This week in the NFL saw continuation of some of the same stories of week one such as “Who the fuck is Ryan Fitzpatrick?”, “When did Rex Grossman learn how to throw a football to his teammates rather than his opponents?” and “Is Tony Dungy anorexic?” The season is just two weeks old but trends are already starting to develop and we are beginning to get a shadow of an idea of how the season might play out. Or not. Who the fuck knows? Allow me to pretend I do:
Lions 48, Chiefs 3
The Chiefs continue to be a means to an end for their opponent: Through the Chiefs’ shittiness, the Bills and now the Lions have reached 2-0 and both are sexy playoff picks. I’m here to say that it is not so much that the Lions or Bills are good, but the Cheifs are a fucking abortion of a football team. Oh and Jamaal Charles is an overrated bitch. Sorry to those of you who bought they hype and drafted him to your fantasy team in the first round.
Browns 27, Colts 19
I know I’m not alone when I say that the Colts’ suffering gives me about 60% of an erection. Every time the cameras cut to Peyton’s sad face on the sidelines I am so overwhelmed by schadenfreude that I almost pass out from all the blood rushing from my head to my cock.
Jets 32, Jaguars 3
Listen Sancho, your defense isn’t gonna carry you to victories all season. You better start playing like a real QB and not, well, yourself. Rex Ryan will not hesitate to send your ass back to the register at Wal-Mart.
Steelers 24, Seahawks 0
Mike Tomlin continues to be an absolute badass. In his post-game conference he was still pissed about losing to the Ravens. Over/under on age Tomlin dies from obscenely high blood pressure: 41
Redskins 22, Cardinals, 21
Is Sexy Rexy back?
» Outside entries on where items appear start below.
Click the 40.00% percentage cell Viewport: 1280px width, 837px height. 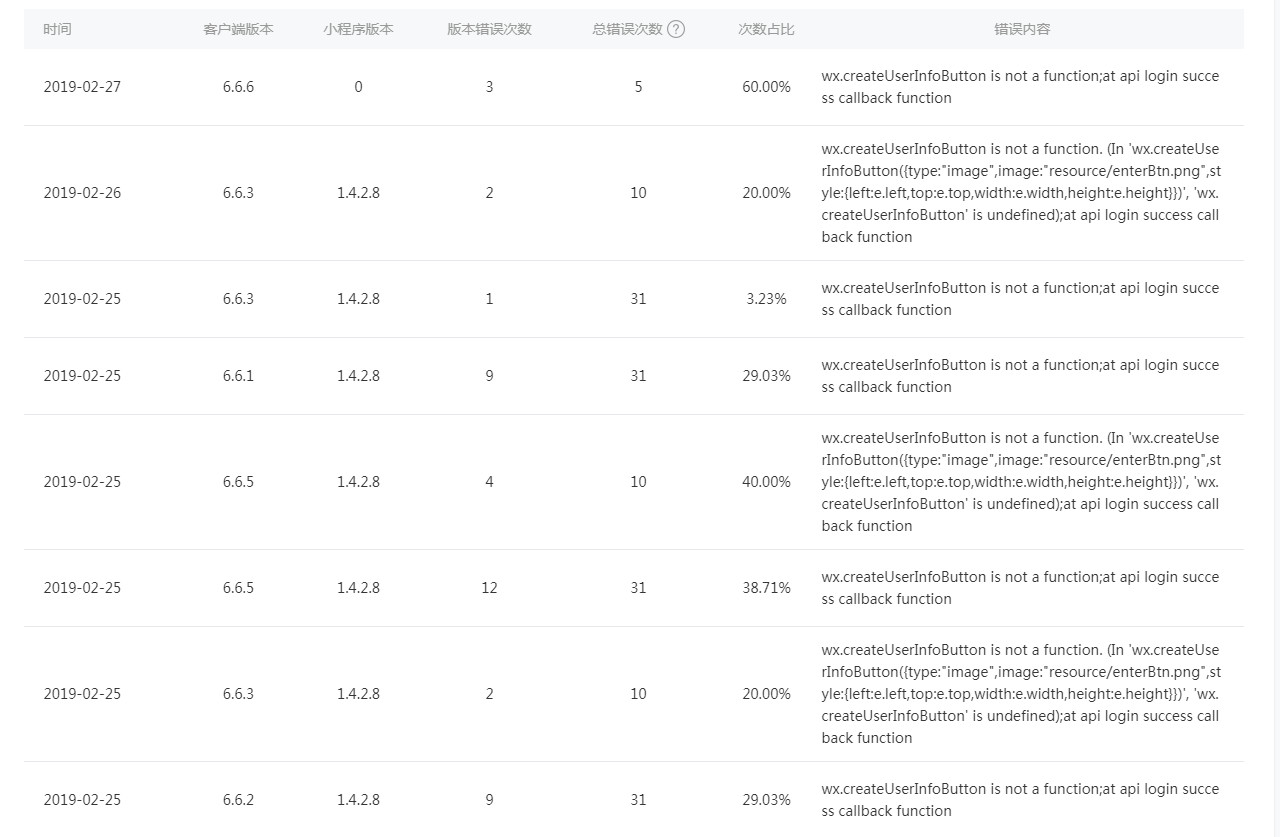(x=766, y=482)
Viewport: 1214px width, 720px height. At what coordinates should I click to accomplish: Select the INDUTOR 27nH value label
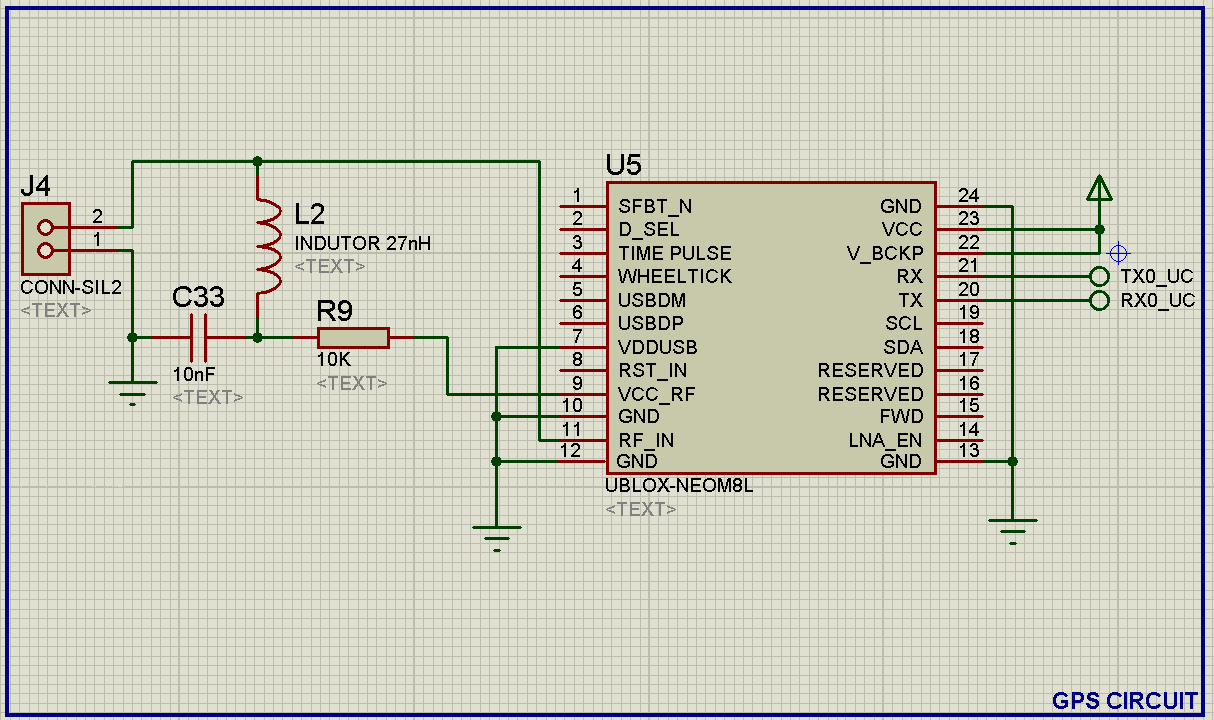[x=363, y=243]
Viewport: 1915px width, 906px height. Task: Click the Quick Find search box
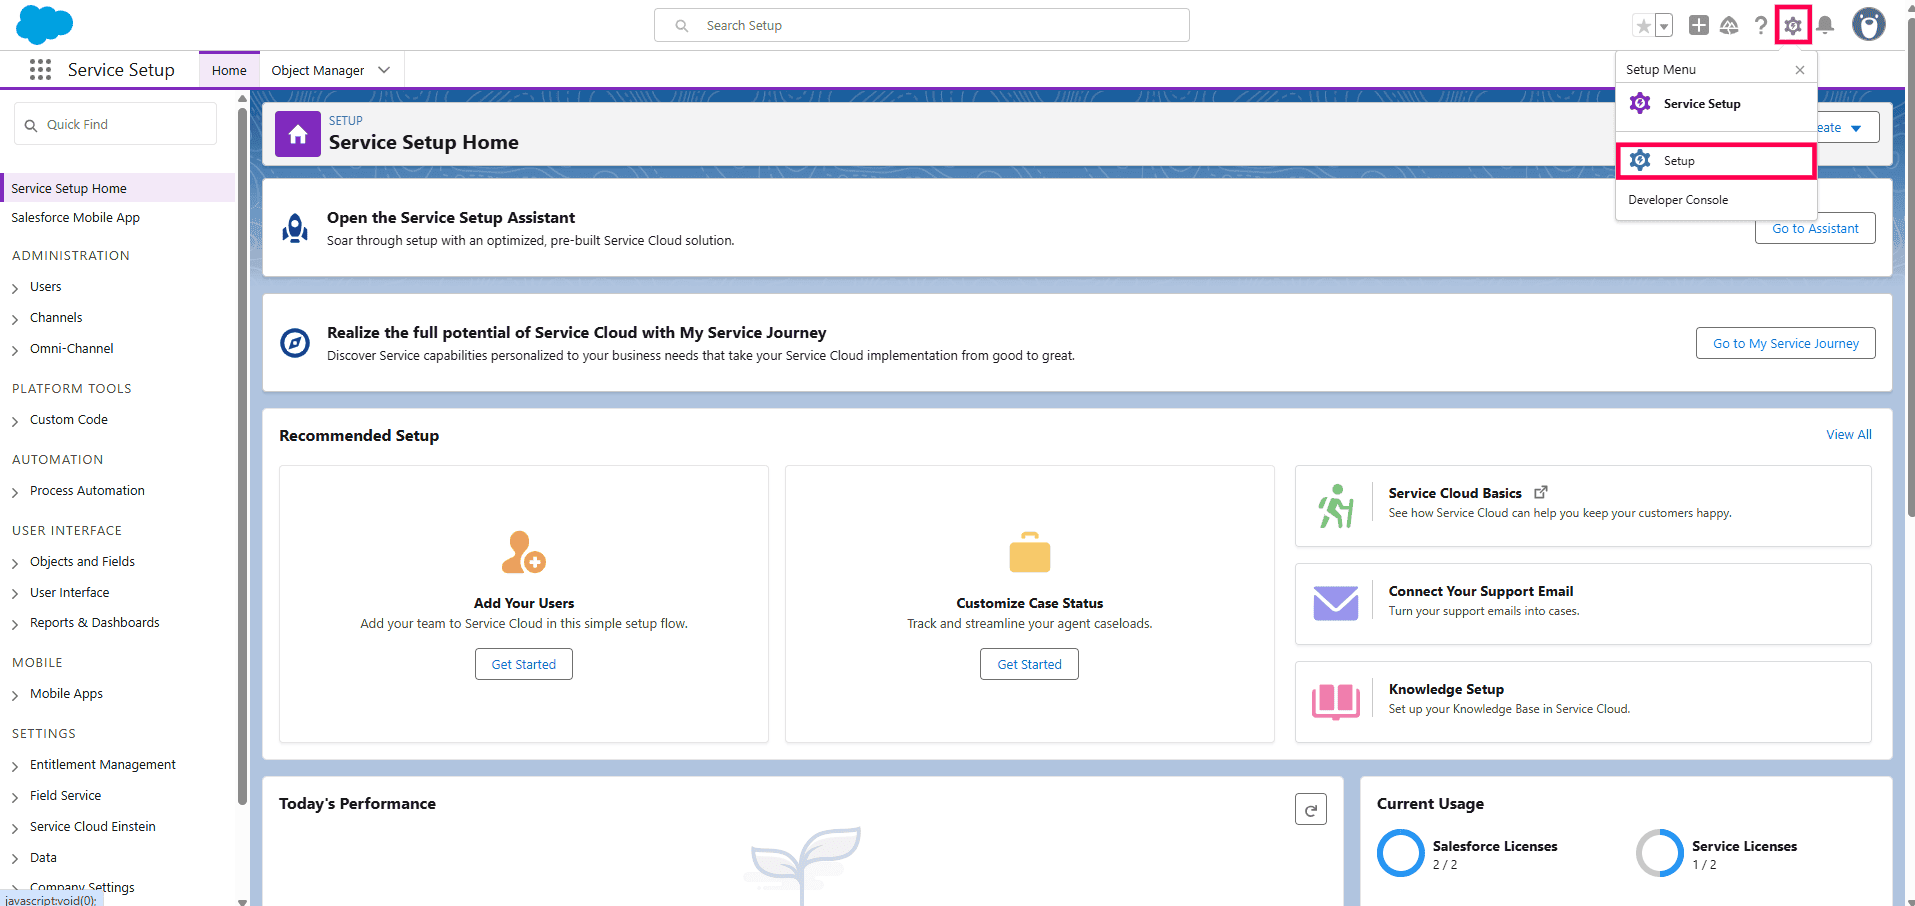(x=115, y=123)
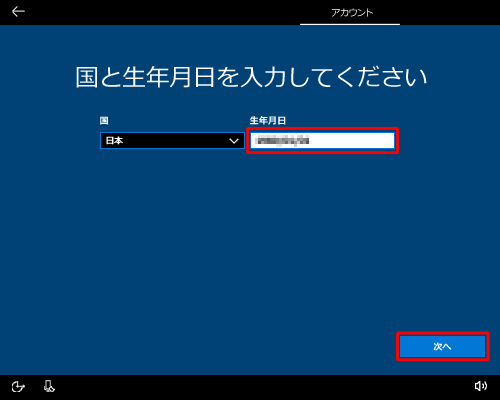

It’s tempting to say so, but let’s wait for him to face a more formidable opponent and see if he still treats them like a Georgetown co-ed and we’ll know for sure.
Packers 30, Panthers 23
Grossman may still be a question mark, but young Cameron Newton is not. He will put his balls in your face, figuratively. Well, literally if you’re Steve Smith. I also guarantee you that every analyst you watch this week will be making some sort of joke comparing the Packers defense to Swiss cheese. Oh, I get it! They wear it on their head! That’s so fucking clever Boomer, you fat piece of shit.
Buccaneers 24, Vikings 20
I wish Rex Ryan ended up coaching Tampa because you KNOW he would always refer to his team as the “Fuckaneers.”
Titans, 26, Ravens 13
I’m beginning to worry that Joe Flacco’s eyebrows are actually getting in the way of him seeing the field. Maybe it’s time to pay a visit to your local waxer. And bring Ray Rice, so he can get that Brazilian he desperately needs.
Saints 30, Bears, 13
There’s the Jay Cutler we know and love! That is to say, flat on his ass and looking up at the sky.
Bills 38, Raiders 35
People are still calling the Bills a surprise, but I wouldn’t give them too much credit. They plastered the Chiefs but they could barely pull out a W over the hapless Raiders. Play a team outside of the AFC worst and then we’ll talk.
Cowboys 27, 49ers 24
When did Tony Romo actually grow a pair? Coming back after a broken rib (and a punctured lung, as revealed later) to lead your team to a victory? That doesn’t sound like the Tony Romo I know and hate, but hey, maybe this is the year his testicles finally dropped and he starts playing like a real QB. Or he’s just lucky that it was the 49ers and not an NFL team that he was playing.
Patriots 35, Chargers 21
VINCE WILFORK’S INTERCEPTION. VINCE WILFORK’S FUCKING INTERCEPTION. LOOK AT THAT FAT FUCK RUN. That is all that matters about this game.
Broncos 24, Bengals 22
Full disclosure: I am a Broncos fan, so every week I’m going to use their game to spread false rumors about Tim Tebow. Did you Tim Tebow has never masturbated? Oh, that’s actually probably true. What a douche. Jack off once and a while and you might be sitting behind Brady Quinn on the depth chart.
Texans 23, Dolphins 13
I actually like the Texans’ chances this year. They’ve been playing this well without Arian Foster at full strength, so I’d be scared if I was an opponent that had to face them when he’s full strength. No jokes here, the Texans are actually a good fucking team. Now watch them go 8-8 again.
Falcons 35, Eagles 31
With Vince Young already out, Mike Vick’s concussion paved the way for third stringer Mike Kafka to play his first career game. He impressed everyone by not turning into a bug at any point throughout the game.
Giants 28, Rams 16
Apparently Sam Bradford is taking lessons at the Mark Sanchez School of Quarterbacking. Here’s an important part of that you missed Sam: When you’re throwing away any chance your offense has at scoring, you’re supposed to have a defense that can back your ass up. I guess he missed a day or two of “Letting Revis Do All The Work-Ology.”